* **PROBLEM TO WORK ON**
Take the lines from the one with "Click the timeline zoom slider" through the last line of the material below and write them out exactly, without any pictures.

* **MATERIAL FOR THE TASK**
#####

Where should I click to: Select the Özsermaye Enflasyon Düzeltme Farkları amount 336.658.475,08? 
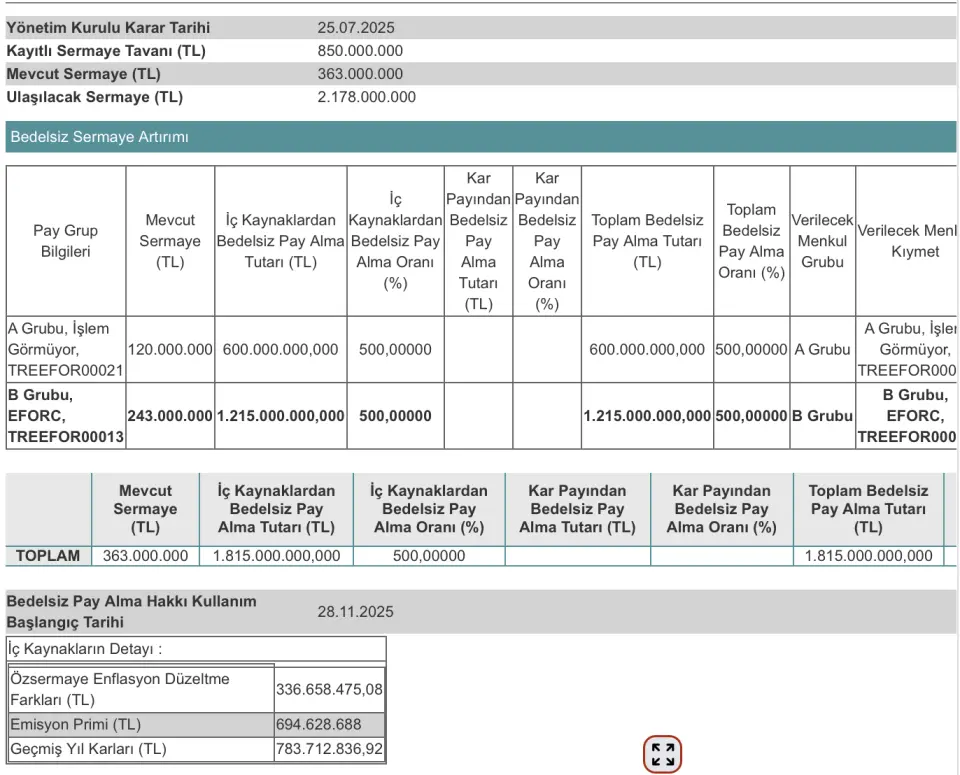pos(329,689)
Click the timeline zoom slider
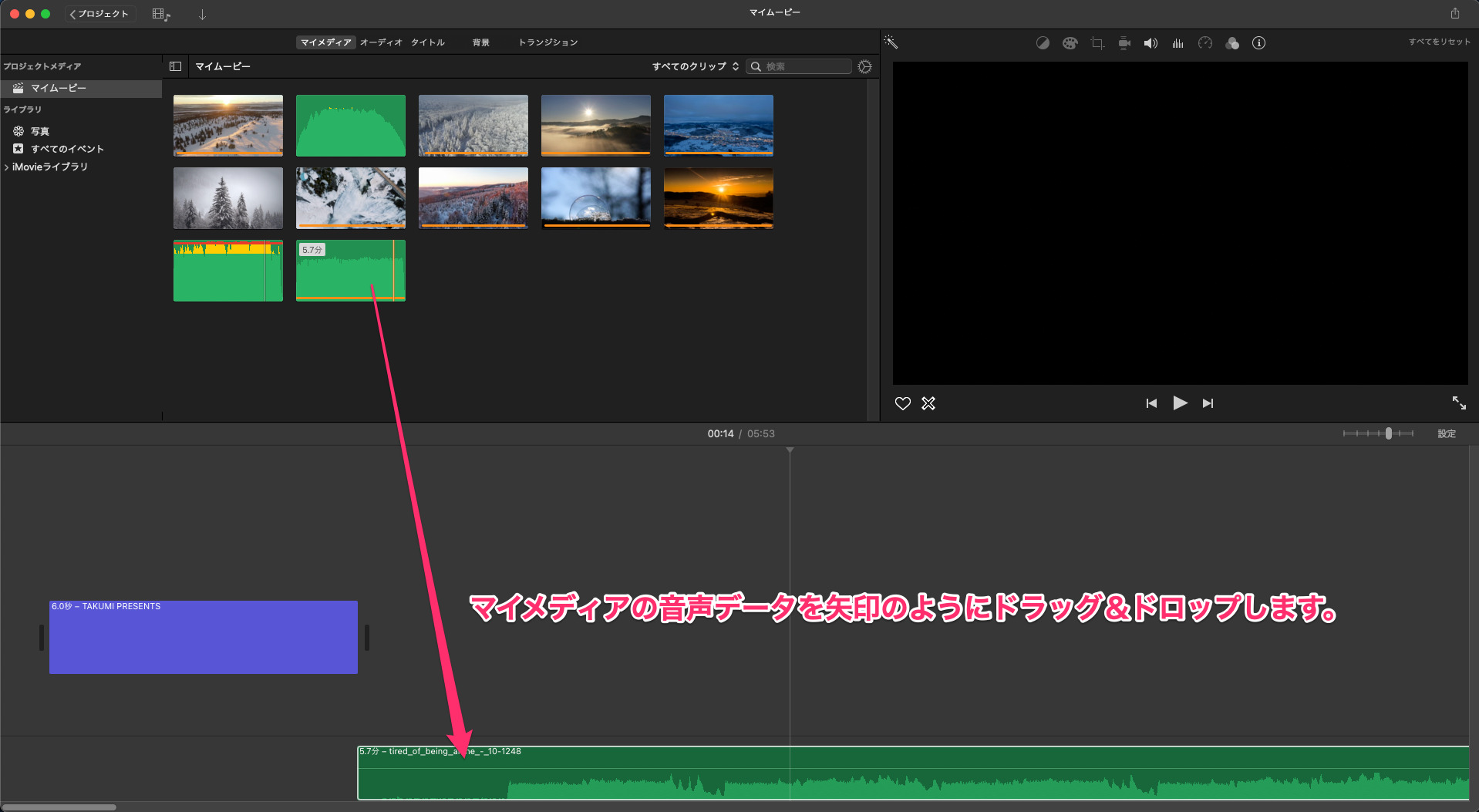The height and width of the screenshot is (812, 1479). click(x=1388, y=433)
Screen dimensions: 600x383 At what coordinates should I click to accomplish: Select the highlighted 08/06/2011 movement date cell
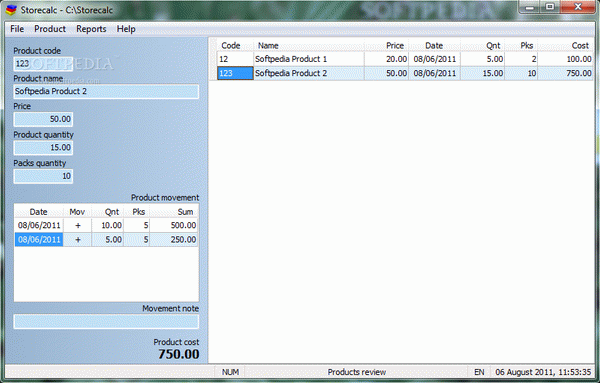tap(39, 240)
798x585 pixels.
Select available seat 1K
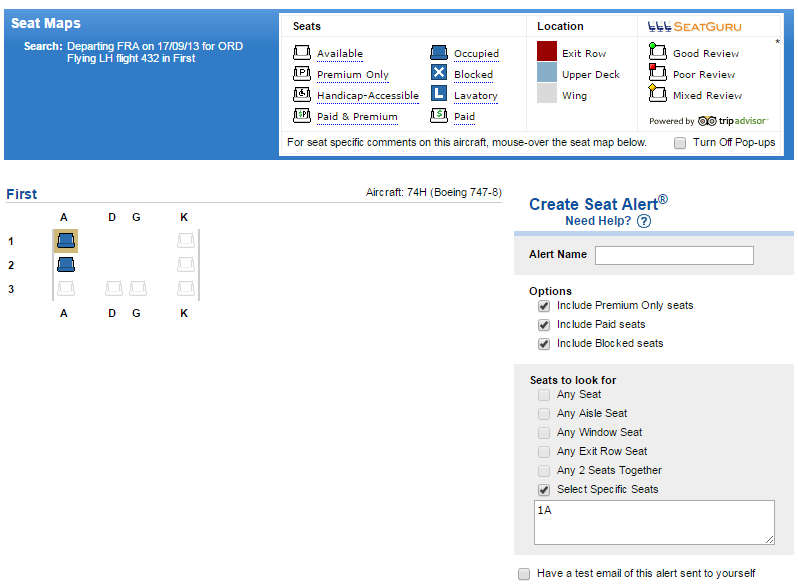(x=185, y=240)
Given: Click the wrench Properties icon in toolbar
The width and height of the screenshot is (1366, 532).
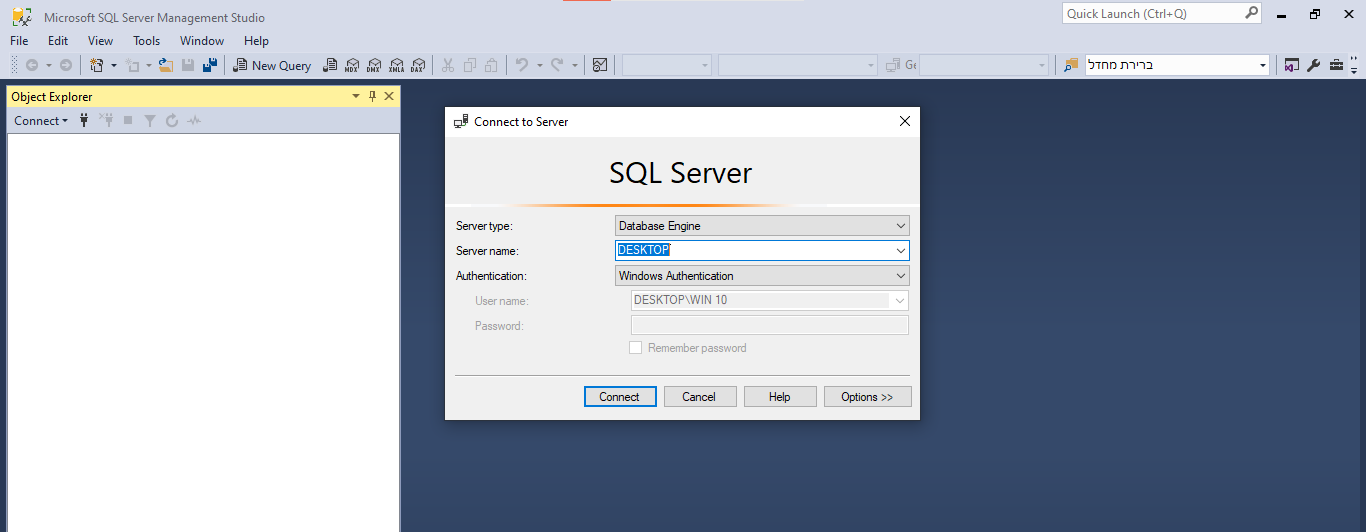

#####

* **EXPECTED OUTPUT**
Click the timeline zoom slider
The height and width of the screenshot is (812, 1479). click(x=1388, y=433)
Screen dimensions: 600x383 At what coordinates should I click to accomplish: Select the highlighted 08/06/2011 movement date cell
tap(39, 240)
798x585 pixels.
Select available seat 1K
(x=185, y=240)
Given: Click the wrench Properties icon in toolbar
The width and height of the screenshot is (1366, 532).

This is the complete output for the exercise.